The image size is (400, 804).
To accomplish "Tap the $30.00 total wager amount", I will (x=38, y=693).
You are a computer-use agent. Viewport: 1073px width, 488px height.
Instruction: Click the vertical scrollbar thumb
------------------------------------------------------------------------
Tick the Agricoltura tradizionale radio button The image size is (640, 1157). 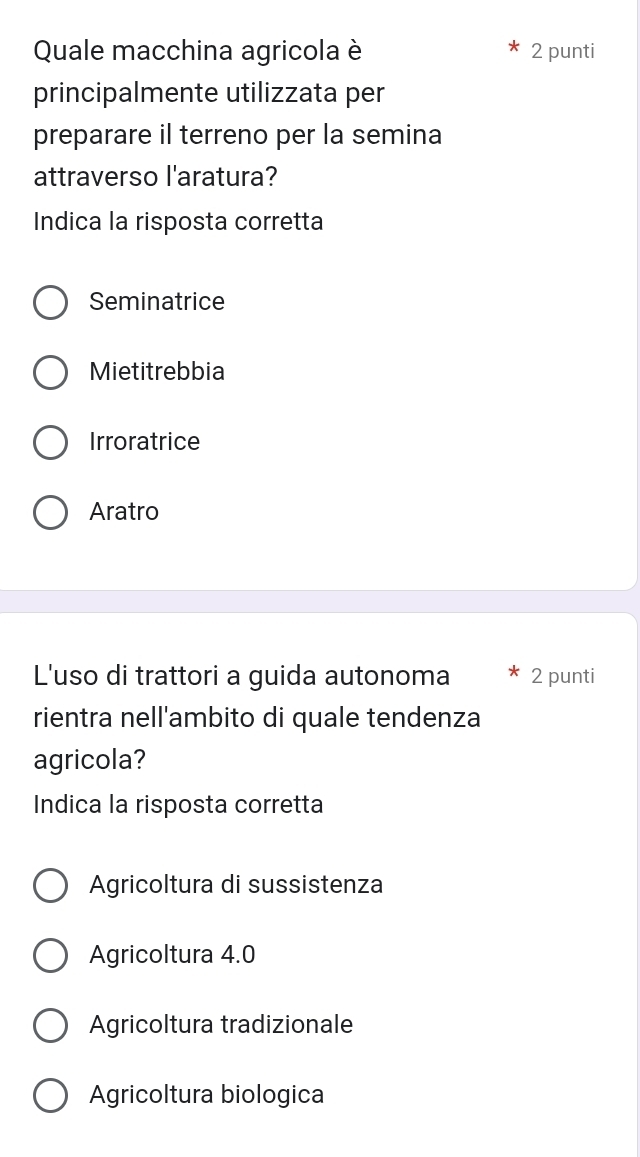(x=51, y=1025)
------------------------------------------------------------------------
YOUR TASK:
Among the records above, a stretch begins at the line containing "You are a computer-use" and ends at the line containing "Instruction: Click the". Restate that stretch word for word, and nothing else.

WRITTEN ANSWER:
You are a computer-use agent. Viewport: 1073px width, 488px height.
Instruction: Click the vertical scrollbar thumb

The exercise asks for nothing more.